Dataset excerpts
+++
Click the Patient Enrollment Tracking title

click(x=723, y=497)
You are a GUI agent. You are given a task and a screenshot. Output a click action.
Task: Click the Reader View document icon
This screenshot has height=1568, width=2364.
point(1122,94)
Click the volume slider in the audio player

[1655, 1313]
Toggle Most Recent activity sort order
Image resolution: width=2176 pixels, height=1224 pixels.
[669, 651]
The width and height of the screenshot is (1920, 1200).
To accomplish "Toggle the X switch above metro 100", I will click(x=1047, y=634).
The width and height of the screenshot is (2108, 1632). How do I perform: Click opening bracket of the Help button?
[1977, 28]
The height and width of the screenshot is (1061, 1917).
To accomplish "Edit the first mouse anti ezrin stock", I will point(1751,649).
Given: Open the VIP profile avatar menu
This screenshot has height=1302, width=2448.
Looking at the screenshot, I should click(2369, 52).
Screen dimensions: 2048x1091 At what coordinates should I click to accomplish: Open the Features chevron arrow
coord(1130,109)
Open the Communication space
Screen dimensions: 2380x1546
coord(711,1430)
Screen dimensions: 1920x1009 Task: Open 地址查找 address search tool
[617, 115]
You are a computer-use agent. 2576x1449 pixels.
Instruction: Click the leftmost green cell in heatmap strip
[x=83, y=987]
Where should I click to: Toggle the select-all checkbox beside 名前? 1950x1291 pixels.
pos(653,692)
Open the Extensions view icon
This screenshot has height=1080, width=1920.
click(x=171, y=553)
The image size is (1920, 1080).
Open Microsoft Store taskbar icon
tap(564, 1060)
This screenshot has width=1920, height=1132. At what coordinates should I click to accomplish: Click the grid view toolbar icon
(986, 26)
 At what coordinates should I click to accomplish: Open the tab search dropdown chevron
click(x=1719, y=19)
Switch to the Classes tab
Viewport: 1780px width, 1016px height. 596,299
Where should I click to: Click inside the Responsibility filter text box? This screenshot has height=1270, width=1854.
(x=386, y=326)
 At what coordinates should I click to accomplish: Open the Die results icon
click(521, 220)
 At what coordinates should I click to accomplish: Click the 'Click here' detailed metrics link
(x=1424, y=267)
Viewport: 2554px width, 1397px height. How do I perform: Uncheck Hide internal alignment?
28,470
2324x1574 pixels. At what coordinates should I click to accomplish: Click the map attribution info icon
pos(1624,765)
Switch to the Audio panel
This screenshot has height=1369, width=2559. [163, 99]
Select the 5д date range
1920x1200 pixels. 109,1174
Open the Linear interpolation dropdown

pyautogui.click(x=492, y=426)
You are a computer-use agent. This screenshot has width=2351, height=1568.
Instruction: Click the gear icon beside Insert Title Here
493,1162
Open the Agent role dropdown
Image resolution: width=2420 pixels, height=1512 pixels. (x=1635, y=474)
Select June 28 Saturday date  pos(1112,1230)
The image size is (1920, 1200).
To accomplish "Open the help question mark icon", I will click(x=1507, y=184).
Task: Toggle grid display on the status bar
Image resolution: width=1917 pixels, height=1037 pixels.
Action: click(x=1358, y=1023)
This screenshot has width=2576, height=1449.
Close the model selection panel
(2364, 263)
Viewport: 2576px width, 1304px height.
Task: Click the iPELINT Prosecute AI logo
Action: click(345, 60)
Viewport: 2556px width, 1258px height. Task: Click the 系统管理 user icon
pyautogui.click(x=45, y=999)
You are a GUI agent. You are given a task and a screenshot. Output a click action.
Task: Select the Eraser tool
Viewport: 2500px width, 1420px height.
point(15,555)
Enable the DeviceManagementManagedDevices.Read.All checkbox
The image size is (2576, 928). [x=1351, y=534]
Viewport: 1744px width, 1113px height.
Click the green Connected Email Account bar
+++
Recopy all the entries faithfully, leaving none out.

Final answer:
Click the Patient Enrollment Tracking title

click(x=723, y=497)
You are a GUI agent. You are given a task and a screenshot. Output a click action.
Task: Click the Reader View document icon
This screenshot has height=1568, width=2364.
point(1122,94)
Click the volume slider in the audio player

[1655, 1313]
Toggle Most Recent activity sort order
Image resolution: width=2176 pixels, height=1224 pixels.
[669, 651]
The width and height of the screenshot is (1920, 1200).
To accomplish "Toggle the X switch above metro 100", I will click(x=1047, y=634).
The width and height of the screenshot is (2108, 1632). How do I perform: Click opening bracket of the Help button?
[1977, 28]
The height and width of the screenshot is (1061, 1917).
To accomplish "Edit the first mouse anti ezrin stock", I will point(1751,649).
Given: Open the VIP profile avatar menu
This screenshot has height=1302, width=2448.
Looking at the screenshot, I should click(2369, 52).
Screen dimensions: 2048x1091 At what coordinates should I click to accomplish: Open the Features chevron arrow
coord(1130,109)
Open the Communication space
Screen dimensions: 2380x1546
coord(711,1430)
Screen dimensions: 1920x1009 Task: Open 地址查找 address search tool
[617, 115]
You are a computer-use agent. 2576x1449 pixels.
Instruction: Click the leftmost green cell in heatmap strip
[x=83, y=987]
Where should I click to: Toggle the select-all checkbox beside 名前? 1950x1291 pixels.
pos(653,692)
Open the Extensions view icon
This screenshot has height=1080, width=1920.
click(x=171, y=553)
The image size is (1920, 1080).
Open Microsoft Store taskbar icon
tap(564, 1060)
This screenshot has width=1920, height=1132. At what coordinates should I click to accomplish: Click the grid view toolbar icon
(986, 26)
 At what coordinates should I click to accomplish: Open the tab search dropdown chevron
click(x=1719, y=19)
Switch to the Classes tab
Viewport: 1780px width, 1016px height. 596,299
Where should I click to: Click inside the Responsibility filter text box? This screenshot has height=1270, width=1854.
(x=386, y=326)
 At what coordinates should I click to accomplish: Open the Die results icon
click(521, 220)
 At what coordinates should I click to accomplish: Click the 'Click here' detailed metrics link
(x=1424, y=267)
Viewport: 2554px width, 1397px height. How do I perform: Uncheck Hide internal alignment?
28,470
2324x1574 pixels. At what coordinates should I click to accomplish: Click the map attribution info icon
pos(1624,765)
Switch to the Audio panel
This screenshot has height=1369, width=2559. [163, 99]
Select the 5д date range
1920x1200 pixels. 109,1174
Open the Linear interpolation dropdown

pyautogui.click(x=492, y=426)
You are a computer-use agent. This screenshot has width=2351, height=1568.
Instruction: Click the gear icon beside Insert Title Here
493,1162
Open the Agent role dropdown
Image resolution: width=2420 pixels, height=1512 pixels. (x=1635, y=474)
Select June 28 Saturday date  pos(1112,1230)
The image size is (1920, 1200).
To accomplish "Open the help question mark icon", I will click(x=1507, y=184).
Task: Toggle grid display on the status bar
Image resolution: width=1917 pixels, height=1037 pixels.
Action: click(x=1358, y=1023)
This screenshot has width=2576, height=1449.
Close the model selection panel
(2364, 263)
Viewport: 2576px width, 1304px height.
Task: Click the iPELINT Prosecute AI logo
Action: click(345, 60)
Viewport: 2556px width, 1258px height. Task: Click the 系统管理 user icon
pyautogui.click(x=45, y=999)
You are a GUI agent. You are given a task and a screenshot. Output a click action.
Task: Select the Eraser tool
Viewport: 2500px width, 1420px height.
point(15,555)
Enable the DeviceManagementManagedDevices.Read.All checkbox
The image size is (2576, 928). [x=1351, y=534]
Viewport: 1744px width, 1113px height.
Click the green Connected Email Account bar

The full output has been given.